Start of Input data

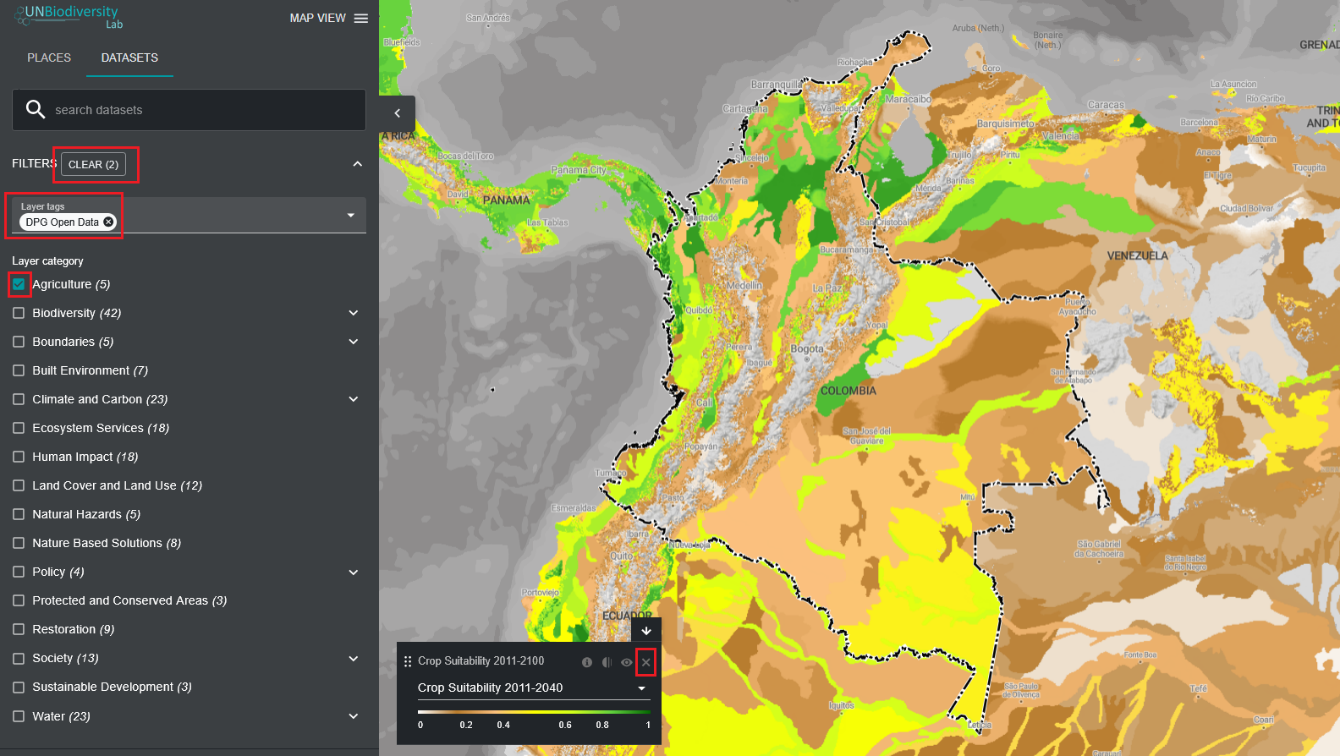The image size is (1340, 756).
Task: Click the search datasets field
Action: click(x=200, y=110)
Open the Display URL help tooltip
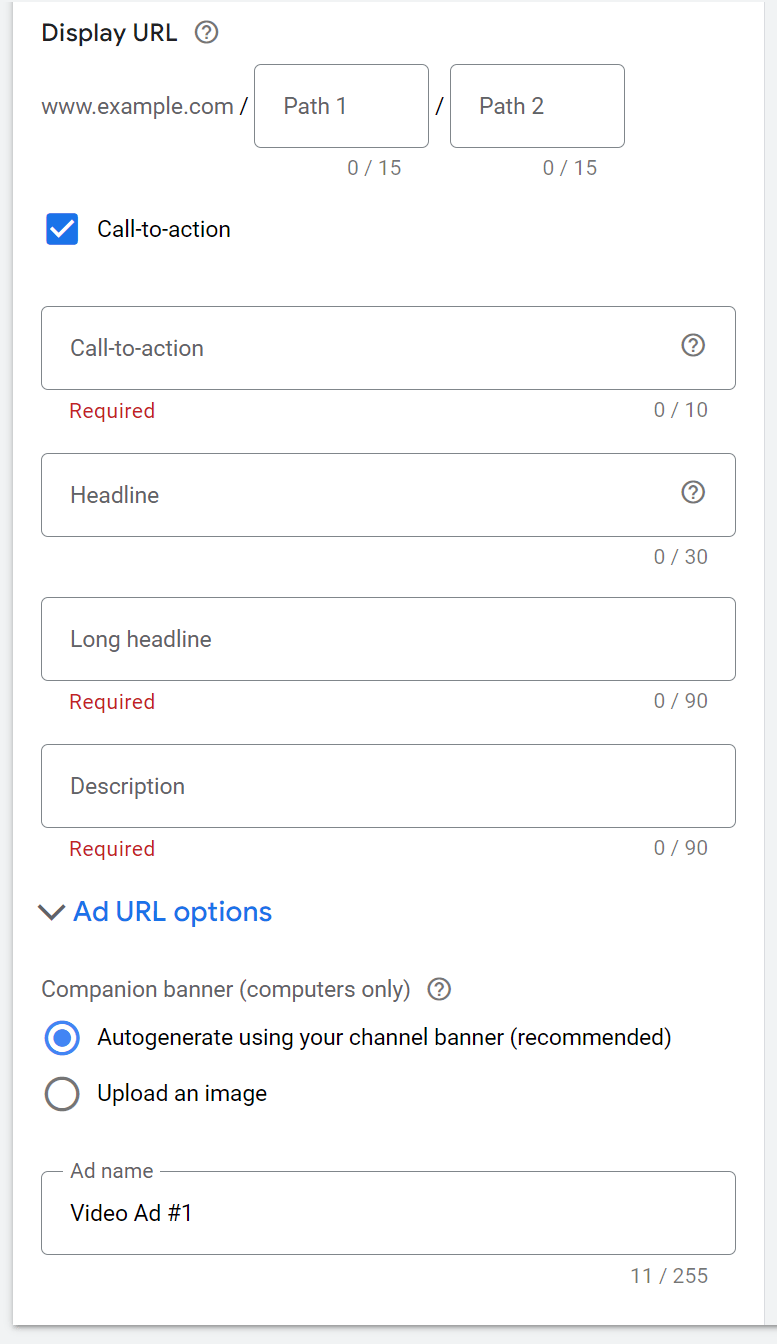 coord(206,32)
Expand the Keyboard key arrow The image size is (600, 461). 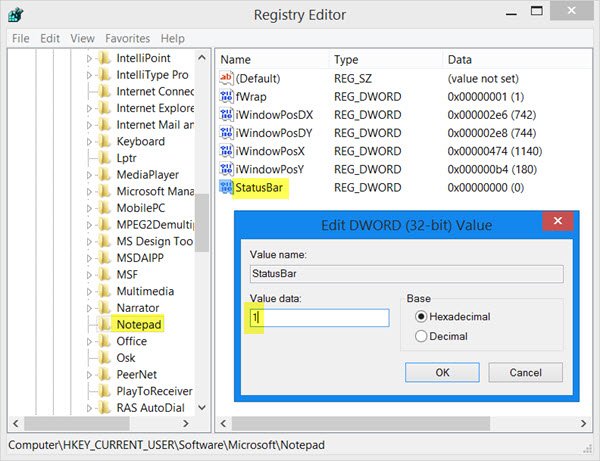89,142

End of Input data
Start of Input data

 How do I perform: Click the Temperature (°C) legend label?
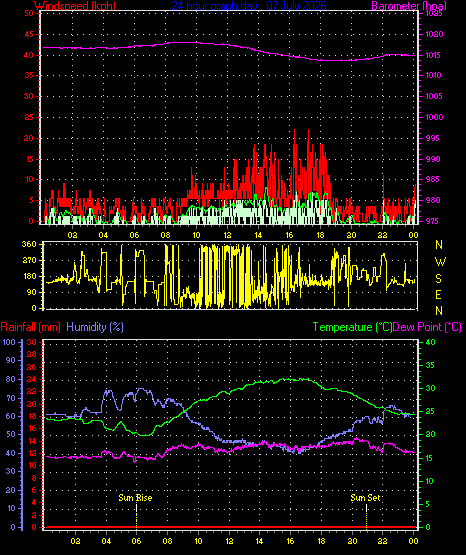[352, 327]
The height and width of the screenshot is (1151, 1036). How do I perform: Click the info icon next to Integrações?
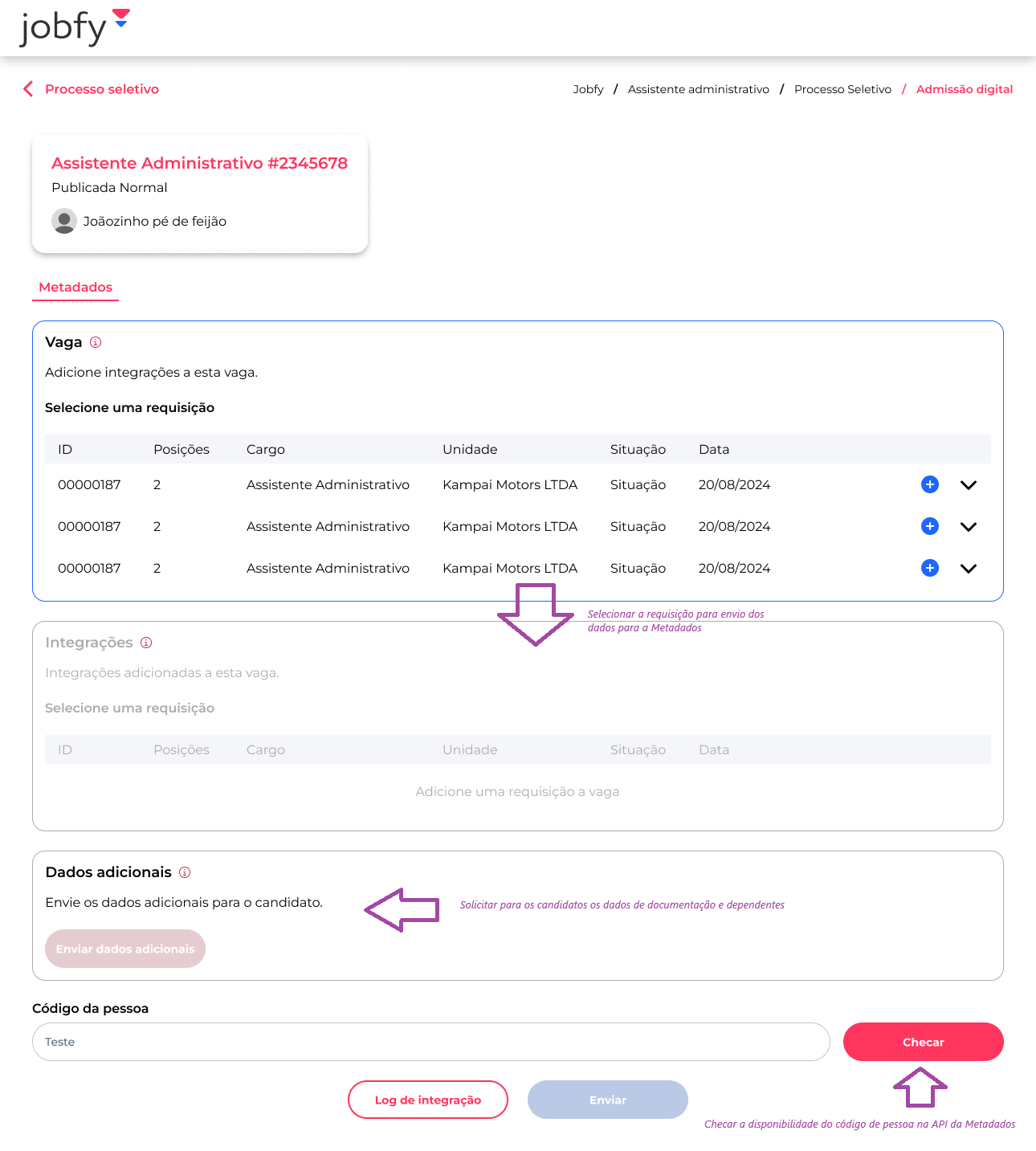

End of Input data
Start of Input data

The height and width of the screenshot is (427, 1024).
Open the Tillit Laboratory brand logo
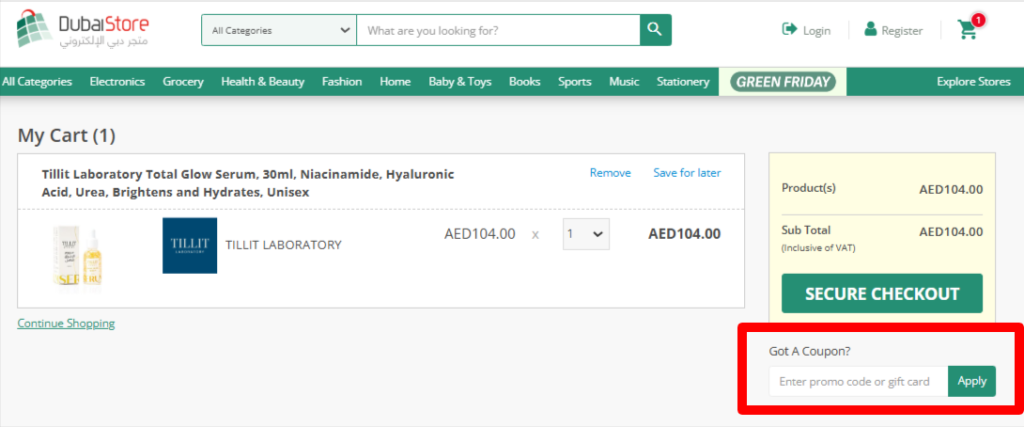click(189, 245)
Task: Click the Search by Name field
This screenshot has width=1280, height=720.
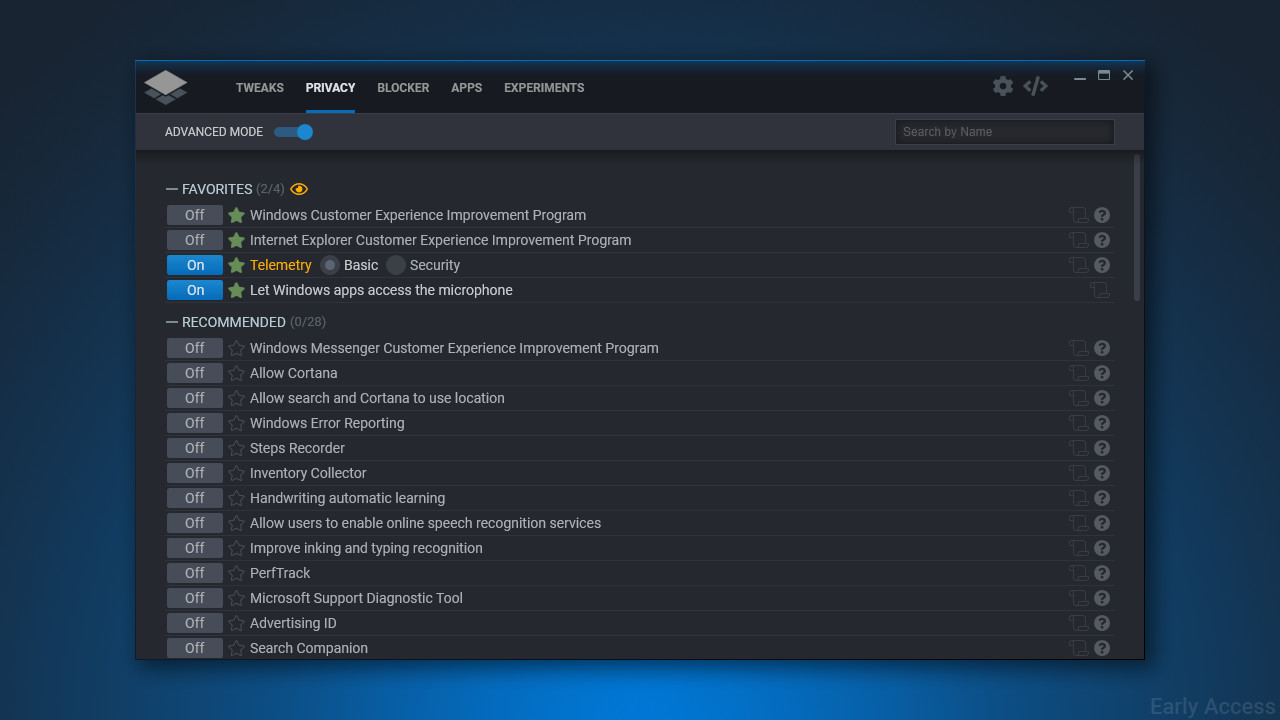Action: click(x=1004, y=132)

End of Input data

▸ **What you will do**:
Starting at the line containing "Task: Click the Search by Name field" and ending at the line containing "Action: click(x=1004, y=132)", write out those lines of the material again with "field" replaced by "box", leaving the pictures out and changing nothing else.

▸ **Solved exercise**:
Task: Click the Search by Name box
This screenshot has width=1280, height=720.
Action: click(x=1004, y=132)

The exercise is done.